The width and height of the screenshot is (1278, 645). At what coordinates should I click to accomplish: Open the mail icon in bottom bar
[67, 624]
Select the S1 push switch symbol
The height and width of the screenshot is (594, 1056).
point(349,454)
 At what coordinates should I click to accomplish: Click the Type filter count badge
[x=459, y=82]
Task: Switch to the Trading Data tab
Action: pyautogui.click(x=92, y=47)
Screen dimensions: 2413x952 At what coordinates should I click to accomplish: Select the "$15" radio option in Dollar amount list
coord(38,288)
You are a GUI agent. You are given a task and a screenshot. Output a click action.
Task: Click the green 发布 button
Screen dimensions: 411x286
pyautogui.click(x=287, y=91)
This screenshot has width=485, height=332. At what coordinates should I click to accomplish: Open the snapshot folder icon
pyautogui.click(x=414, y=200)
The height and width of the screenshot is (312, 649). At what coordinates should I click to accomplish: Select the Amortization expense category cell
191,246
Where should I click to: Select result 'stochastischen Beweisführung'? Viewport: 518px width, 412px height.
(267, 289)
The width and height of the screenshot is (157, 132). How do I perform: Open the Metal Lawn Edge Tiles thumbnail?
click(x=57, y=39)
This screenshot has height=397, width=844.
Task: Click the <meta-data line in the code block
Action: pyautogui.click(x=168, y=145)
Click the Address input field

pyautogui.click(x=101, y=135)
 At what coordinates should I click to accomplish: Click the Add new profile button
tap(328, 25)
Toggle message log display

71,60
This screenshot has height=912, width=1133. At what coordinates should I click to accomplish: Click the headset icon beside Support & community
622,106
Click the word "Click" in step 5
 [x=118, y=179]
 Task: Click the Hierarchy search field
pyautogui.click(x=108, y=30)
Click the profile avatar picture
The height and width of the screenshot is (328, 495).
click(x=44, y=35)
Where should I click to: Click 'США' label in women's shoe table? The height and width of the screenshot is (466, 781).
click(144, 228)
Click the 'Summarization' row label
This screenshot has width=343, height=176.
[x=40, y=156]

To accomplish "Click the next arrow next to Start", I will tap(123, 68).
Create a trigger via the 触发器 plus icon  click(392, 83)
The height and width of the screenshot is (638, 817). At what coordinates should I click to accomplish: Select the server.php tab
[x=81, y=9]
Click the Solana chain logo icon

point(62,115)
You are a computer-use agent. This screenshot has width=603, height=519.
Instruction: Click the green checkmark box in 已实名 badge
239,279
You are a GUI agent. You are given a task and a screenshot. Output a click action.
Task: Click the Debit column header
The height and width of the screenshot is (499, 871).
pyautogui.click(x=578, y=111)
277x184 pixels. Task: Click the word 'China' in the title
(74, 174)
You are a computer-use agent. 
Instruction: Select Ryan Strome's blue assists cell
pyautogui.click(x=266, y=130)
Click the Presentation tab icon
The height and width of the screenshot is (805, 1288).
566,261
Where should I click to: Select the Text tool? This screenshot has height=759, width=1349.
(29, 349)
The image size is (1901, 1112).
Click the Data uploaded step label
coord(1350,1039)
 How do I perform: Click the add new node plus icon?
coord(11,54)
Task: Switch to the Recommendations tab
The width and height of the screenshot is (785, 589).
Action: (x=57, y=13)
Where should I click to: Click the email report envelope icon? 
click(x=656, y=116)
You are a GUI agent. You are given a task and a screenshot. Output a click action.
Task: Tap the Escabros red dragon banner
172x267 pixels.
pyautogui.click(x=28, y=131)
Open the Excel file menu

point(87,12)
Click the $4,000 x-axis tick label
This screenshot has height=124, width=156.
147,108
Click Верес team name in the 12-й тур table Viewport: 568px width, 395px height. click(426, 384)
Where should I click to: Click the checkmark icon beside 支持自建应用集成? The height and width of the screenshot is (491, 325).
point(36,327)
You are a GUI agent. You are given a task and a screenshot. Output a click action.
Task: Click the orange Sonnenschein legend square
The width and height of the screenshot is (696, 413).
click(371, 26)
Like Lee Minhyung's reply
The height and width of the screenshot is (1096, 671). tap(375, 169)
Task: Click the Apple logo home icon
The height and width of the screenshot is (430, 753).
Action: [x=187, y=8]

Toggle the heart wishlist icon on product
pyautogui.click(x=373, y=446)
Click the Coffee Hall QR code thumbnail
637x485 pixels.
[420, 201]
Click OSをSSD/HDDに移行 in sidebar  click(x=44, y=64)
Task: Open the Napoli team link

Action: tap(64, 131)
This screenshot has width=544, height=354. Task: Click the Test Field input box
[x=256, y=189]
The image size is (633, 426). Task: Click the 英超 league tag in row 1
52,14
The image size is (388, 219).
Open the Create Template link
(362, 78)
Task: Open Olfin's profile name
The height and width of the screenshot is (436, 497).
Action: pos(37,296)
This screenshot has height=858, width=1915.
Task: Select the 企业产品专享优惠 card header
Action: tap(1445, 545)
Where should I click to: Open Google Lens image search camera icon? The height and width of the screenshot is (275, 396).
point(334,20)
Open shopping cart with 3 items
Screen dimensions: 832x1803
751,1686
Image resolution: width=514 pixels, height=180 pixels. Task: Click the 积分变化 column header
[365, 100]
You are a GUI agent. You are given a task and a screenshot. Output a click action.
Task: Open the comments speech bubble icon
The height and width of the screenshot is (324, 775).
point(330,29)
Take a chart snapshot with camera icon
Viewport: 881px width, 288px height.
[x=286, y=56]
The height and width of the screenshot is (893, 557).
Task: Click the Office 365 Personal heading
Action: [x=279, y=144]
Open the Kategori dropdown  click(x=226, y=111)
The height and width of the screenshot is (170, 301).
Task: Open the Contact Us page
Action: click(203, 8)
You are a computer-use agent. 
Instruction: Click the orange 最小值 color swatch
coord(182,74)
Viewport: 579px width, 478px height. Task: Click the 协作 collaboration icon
* * * *
Please count the lines of the material above that contain "name", and give only the number.

» Output for this task
2